▶ _Task directions_
Only some lines are wanted. Transcribe, exactly, the lines below from the line with "Remove Vegdog Jerkey" up to and including the line with "Click the Anime4U logo".

▶ _Provided material_
◇ ◇ ◇
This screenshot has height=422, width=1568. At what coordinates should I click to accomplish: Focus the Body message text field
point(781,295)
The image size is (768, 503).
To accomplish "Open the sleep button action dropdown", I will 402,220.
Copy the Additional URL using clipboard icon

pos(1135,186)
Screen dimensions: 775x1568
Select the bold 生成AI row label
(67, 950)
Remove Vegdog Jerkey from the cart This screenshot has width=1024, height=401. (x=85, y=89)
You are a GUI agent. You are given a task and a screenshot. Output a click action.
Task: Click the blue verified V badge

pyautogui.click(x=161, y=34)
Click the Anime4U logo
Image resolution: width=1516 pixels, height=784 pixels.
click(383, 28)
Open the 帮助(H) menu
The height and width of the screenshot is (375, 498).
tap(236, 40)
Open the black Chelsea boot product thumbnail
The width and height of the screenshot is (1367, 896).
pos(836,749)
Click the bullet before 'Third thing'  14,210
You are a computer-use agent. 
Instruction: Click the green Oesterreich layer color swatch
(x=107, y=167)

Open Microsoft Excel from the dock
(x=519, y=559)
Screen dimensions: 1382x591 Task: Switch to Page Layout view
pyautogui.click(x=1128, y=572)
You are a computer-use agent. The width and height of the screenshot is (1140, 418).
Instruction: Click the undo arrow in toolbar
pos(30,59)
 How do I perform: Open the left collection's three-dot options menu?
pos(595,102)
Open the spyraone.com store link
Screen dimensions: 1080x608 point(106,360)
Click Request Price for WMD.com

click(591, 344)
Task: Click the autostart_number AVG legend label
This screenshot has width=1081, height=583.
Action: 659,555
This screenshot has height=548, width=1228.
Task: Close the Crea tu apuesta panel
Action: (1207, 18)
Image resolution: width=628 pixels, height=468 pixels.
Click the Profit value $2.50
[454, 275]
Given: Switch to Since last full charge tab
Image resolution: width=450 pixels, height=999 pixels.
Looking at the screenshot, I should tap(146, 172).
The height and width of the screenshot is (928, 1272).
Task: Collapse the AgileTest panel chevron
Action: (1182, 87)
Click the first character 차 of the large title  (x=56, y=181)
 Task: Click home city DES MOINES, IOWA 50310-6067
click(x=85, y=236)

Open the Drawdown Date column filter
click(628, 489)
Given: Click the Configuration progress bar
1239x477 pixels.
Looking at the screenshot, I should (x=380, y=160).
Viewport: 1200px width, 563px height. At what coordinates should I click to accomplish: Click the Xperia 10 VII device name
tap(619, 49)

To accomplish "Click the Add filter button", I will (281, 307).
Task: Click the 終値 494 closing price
◇ ◇ ◇
▶ _Finished exercise_
Remove Vegdog Jerkey from the cart This screenshot has width=1024, height=401. (x=85, y=89)
You are a GUI agent. You are given a task and a screenshot. Output a click action.
Task: Click the blue verified V badge

pyautogui.click(x=161, y=34)
Click the Anime4U logo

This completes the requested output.